The extraction of the produced hydrocarbons from the yeast cells via the general laboratory technique of cell lysing is expected to be infeasible in an industrial setting and hence there is a need to enable extraction from the media itself. In addition to that the increase in cellular hydrocarbons could be toxic to our yeast Yarrowia lipolytica. To tackle both these issues, initially we came up with the solution of overexpressing the existing efflux pump in Y.lipolytica to actively pump the hydrocarbons out of the cells.

We chose the ATP-Binding Cassette 2 (ABC2) transporter as a candidate for this because of existing literature on its ability to improve alkane tolerance in Y.lipolytica by pumping them out.[1]

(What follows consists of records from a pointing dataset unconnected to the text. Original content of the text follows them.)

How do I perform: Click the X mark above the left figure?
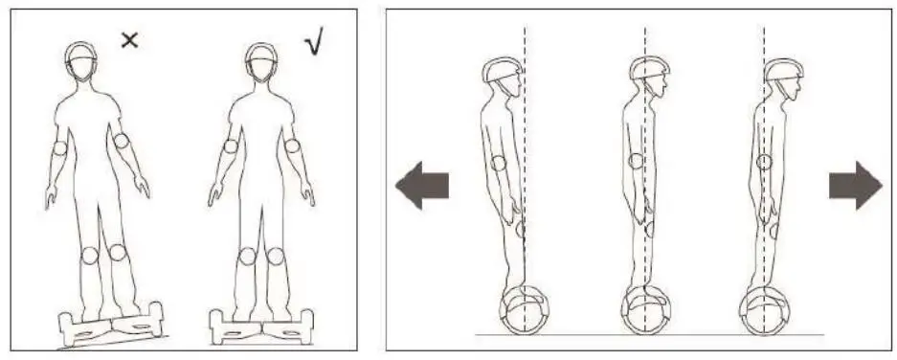click(x=130, y=40)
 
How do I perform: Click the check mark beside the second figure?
click(x=313, y=43)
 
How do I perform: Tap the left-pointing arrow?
click(x=422, y=185)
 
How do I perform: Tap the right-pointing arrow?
click(x=855, y=185)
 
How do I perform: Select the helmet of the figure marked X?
click(x=80, y=54)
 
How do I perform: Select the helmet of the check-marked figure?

Efflux pumps are known to exhibit affinity towards a broad range of substrates, and in the context of our project, ABC2 transporter is expected to show similar affinity towards both fatty acids and alkanes. This poses an issue because in the last step of our engineered pathway, fatty acids (palmitic acid, stearic acid, oleic acid and linoleic acid) are converted into the associated alkanes (pentadecane, heptadecane, heptadecene and heptadecadiene respectively) via the action of photo-decarboxylase from C.variabilis (CvFAP) .An increased outflux of fatty acids from the cell implies a flux leakage from our engineered pathway , resulting in an overall decrease in the efficiency of our solution.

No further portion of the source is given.